Oefening 1: Toekomstige voltooide tijd met werkwoorden
2. Over een uur *sẽ xong* zij haar boek lezen. (Hint: toekomstige voltooide tijd met “sẽ xong” en werkwoord lezen.)
3. Volgende week *sẽ xong* wij de kamer schilderen. (Hint: tijdsaanduiding + “sẽ xong” + werkwoord schilderen.)
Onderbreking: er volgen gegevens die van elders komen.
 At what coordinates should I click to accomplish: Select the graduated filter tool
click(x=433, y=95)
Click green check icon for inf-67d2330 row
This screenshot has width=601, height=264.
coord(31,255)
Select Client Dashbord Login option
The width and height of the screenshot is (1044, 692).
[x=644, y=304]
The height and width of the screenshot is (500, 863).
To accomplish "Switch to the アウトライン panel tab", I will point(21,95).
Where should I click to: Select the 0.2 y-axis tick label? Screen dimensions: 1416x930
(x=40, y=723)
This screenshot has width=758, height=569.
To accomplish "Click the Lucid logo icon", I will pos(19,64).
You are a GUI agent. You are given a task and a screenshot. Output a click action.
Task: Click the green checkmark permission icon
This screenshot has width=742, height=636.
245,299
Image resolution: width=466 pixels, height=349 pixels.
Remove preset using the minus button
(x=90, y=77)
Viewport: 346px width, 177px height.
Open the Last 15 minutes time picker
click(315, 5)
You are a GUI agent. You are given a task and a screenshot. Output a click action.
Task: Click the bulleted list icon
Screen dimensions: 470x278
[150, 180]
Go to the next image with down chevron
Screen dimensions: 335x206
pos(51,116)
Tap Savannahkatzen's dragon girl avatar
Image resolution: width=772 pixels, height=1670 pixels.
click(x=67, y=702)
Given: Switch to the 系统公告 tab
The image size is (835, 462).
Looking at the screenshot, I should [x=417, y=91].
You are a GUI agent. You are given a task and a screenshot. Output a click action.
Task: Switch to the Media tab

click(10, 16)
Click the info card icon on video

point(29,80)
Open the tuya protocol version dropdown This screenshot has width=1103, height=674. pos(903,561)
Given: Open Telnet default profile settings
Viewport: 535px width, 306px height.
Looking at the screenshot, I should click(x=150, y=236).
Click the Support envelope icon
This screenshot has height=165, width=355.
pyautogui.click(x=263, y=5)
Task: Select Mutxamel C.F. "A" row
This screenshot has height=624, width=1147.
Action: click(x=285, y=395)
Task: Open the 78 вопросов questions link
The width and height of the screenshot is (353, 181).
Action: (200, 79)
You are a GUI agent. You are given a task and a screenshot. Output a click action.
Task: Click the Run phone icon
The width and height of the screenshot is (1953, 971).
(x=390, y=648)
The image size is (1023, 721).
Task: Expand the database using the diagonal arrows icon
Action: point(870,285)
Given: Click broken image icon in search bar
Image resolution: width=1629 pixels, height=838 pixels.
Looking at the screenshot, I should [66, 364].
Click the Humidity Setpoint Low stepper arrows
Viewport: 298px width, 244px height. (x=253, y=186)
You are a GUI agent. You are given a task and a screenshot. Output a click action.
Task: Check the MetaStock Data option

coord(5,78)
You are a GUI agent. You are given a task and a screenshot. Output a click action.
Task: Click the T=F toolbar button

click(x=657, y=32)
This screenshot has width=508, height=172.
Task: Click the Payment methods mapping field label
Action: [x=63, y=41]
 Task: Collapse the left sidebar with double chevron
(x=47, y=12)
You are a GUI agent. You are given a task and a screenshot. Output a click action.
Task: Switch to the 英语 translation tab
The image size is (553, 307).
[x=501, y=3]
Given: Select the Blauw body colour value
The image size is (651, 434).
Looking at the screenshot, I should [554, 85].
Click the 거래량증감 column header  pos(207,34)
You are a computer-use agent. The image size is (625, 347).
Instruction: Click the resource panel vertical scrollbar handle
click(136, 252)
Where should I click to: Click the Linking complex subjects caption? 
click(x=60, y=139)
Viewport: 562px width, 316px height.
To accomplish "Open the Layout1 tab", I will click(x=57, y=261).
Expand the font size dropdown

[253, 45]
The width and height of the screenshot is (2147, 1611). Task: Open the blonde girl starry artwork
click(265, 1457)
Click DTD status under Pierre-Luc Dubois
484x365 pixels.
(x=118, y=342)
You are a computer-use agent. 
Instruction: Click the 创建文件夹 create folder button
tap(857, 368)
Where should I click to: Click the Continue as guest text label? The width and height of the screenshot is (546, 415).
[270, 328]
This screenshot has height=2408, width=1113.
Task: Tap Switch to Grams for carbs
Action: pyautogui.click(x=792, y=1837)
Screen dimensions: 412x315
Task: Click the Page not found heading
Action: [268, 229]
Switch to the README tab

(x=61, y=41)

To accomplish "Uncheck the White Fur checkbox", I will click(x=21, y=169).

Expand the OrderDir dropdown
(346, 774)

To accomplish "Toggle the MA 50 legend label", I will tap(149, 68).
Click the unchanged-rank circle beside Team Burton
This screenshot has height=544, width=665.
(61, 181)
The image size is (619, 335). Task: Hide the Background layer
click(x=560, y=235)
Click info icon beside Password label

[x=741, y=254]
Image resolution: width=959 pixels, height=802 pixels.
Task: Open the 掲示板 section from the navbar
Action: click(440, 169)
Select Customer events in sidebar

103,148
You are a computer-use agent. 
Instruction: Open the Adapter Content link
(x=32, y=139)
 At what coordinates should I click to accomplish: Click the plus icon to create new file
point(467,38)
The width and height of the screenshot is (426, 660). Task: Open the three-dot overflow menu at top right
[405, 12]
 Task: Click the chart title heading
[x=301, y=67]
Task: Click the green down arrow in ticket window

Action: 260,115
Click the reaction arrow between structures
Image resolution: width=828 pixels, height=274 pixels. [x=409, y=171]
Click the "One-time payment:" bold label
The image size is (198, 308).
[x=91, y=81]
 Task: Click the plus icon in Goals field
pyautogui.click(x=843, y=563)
4. Jij *sẽ xong* het eten koken voordat ik thuiskom. (Hint: “sẽ xong” om aan te geven dat de actie voltooid is in de toekomst.)
5. Zij *sẽ xong* de taak afronden vóór het feest. (Hint: toekomstige voltooide tijd, taak afmaken.)
6. Ik *sẽ xong* het rapport schrijven tegen het einde van de dag. (Hint: rapport schrijven in toekomstige voltooide tijd.)
7. De kinderen *sẽ xong* hun spel spelen voordat het donker wordt. (Hint: “sẽ xong” + spel spelen.)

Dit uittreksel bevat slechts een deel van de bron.